* **DIRECTIONS**
**a.** Reproduce the part of the lane connections text that begins with the words containing "When one wants" and ends with "concepts for these.".
**b.** Pick up the lane connections text after its final sentence and keep writing in the same style.
------ QUOTED PASSAGE
How are lanes connected, that allow driving in both directions

Both Ways Example 1.jpeg

They are considered in both directions, as if they were lanes in that direction. In the example to the right the red marked way contains three lanes: one backward, one in the middle for both directions and one forward.

When one wants to specify the lane connections from the way below the red way up to the red way, one may use transit:lanes:forward=continue|continue although the red way has only one forward lane, but the lane in the middle is treated as if it was a forward lane.

Important note: If the from-way contains lanes for both driving directions, the tag must not be used. One has to use the relation if the from-way contains lanes for both driving directions.

How do I specify that some lane connection is only permitted for buses/taxi/bicycles?

With some access tags or the turning restriction relation, but not with this tagging scheme. This scheme specifies how the lanes are linked on the ground. It does not provide any access or turning restrictions as there are already established concepts for these.

In some rare situations we would need lane-based turning restrictions. But to provide such information the turning restriction relation should be extended by the well-known :lanes concept, so that all turning restrictions are kept in one place. For example if one has to turn right if driving on the third lane, one could specify this with the tag restriction:lanes=||only_right_turn within a restriction relation.

How does key/relation transit compare to the key turn?

These are two completely different concepts.

  • The key turn=* specifies for one road segment the indicated direction in which a way or a lane will lead
  • The key and relation transit=* specifies how the lanes of two adjacent road segments connect to each other.

Wouldn't be merge_with_XXX be better instead of join_with_XXX?

The values merge_to_XXX are in use with the key turn=*, where they refer to the traffic that has to merge with the traffic of a different lane. Using very similar values with the key transit=* might lead to some irritations and mistakes as the meaning would be quite different.

Current usage

transit:lanes=*
transit:lanes:forward=*
transit:lanes:backward=*
transit=*
transit:forward=*
transit:backward=*

Comments

Please use the Discussion page for this.

Related keys

See also



Guideline for data consumers

This section provides a guideline how to determine lane connections between two road segments dependent on the available information, and how to render individual lanes.

This section is work in progress!

Determining lane connections

In this section the following special terms will be used:

  • Connecting Node means each node, that is part of more than one relevant OSM way.
  • All OSM ways that are connected to a Connecting Node, shall be called Connected Ways.
------------
------ STORED DATA
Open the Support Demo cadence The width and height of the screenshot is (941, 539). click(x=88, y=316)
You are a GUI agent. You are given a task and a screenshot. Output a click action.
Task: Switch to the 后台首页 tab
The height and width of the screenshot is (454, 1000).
------------
* **ANSWERS PROVIDED**
**a.**
When one wants to specify the lane connections from the way below the red way up to the red way, one may use transit:lanes:forward=continue|continue although the red way has only one forward lane, but the lane in the middle is treated as if it was a forward lane.

Important note: If the from-way contains lanes for both driving directions, the tag must not be used. One has to use the relation if the from-way contains lanes for both driving directions.

How do I specify that some lane connection is only permitted for buses/taxi/bicycles?

With some access tags or the turning restriction relation, but not with this tagging scheme. This scheme specifies how the lanes are linked on the ground. It does not provide any access or turning restrictions as there are already established concepts for these.

**b.**
  • Entering Way in relation to a specific Connecting Node means a Connected Way, that allows driving up to that Connecting Node. Exit Way in relation to a specific Connecting Node means a Connected Way, that allows driving away from that Connecting Node. Note: a single Connected Way might be an Entering Way and Exit Way at the same time.
  • Connection means a specific pair of Entering Way and Exit Way and From Way means the Entering Way and To Way means the Exit Way of such Connection. For a Reverse Connection of a Connection the To Way and From Way are exchanged. Note: a Reverse Connection may not exist, e.g. if the From Way of a Connection is a Entering Way but not also an Exit Way, no Reverse Connection for the respective Connection exits.
  • In relation to the connection of a specific pair of Entering Way and Exit Way, Left Turn, Right Turn resp. Straight On means that that specific connection (in the specific direction from Entering Way to Exit Way!) should be considered a left turn, right turn resp. straight on, as specified below.
  • The rules given in this section provide the lane connections for all Connected Ways for one single Connecting Node.


Furthermore the following is assumed:

  • Only consider relevant OSM ways, e.g. those road classes given in the table below.
  • Treat all OSM ways as being split at the Connecting Node, i.e. if the connecting node is not an end-node of an OSM way, treat such OSM way as two separate OSM ways ending in the connecting node. Immediately connect all the lanes of its two parts one-on-one and make sure not to try to determine the lane connections in the further processing!
  • For the determination of angles between OSM ways, only consider the Connecting Node and the first adjacent node of each OSM way.
  • Pay attention to to possible endless loops and treat them as data errors, especially when processing join_with_left or join_with_right.
  • Pay close attention to the meaning of the :forward and :backward suffix when used together with the tag or relation:
    • The suffix :backward will result in the same from-way but in a different to-way, when used in the transit tag.
    • The suffix :backward will result in the from- and to-way replaced by each other, when used in the relation.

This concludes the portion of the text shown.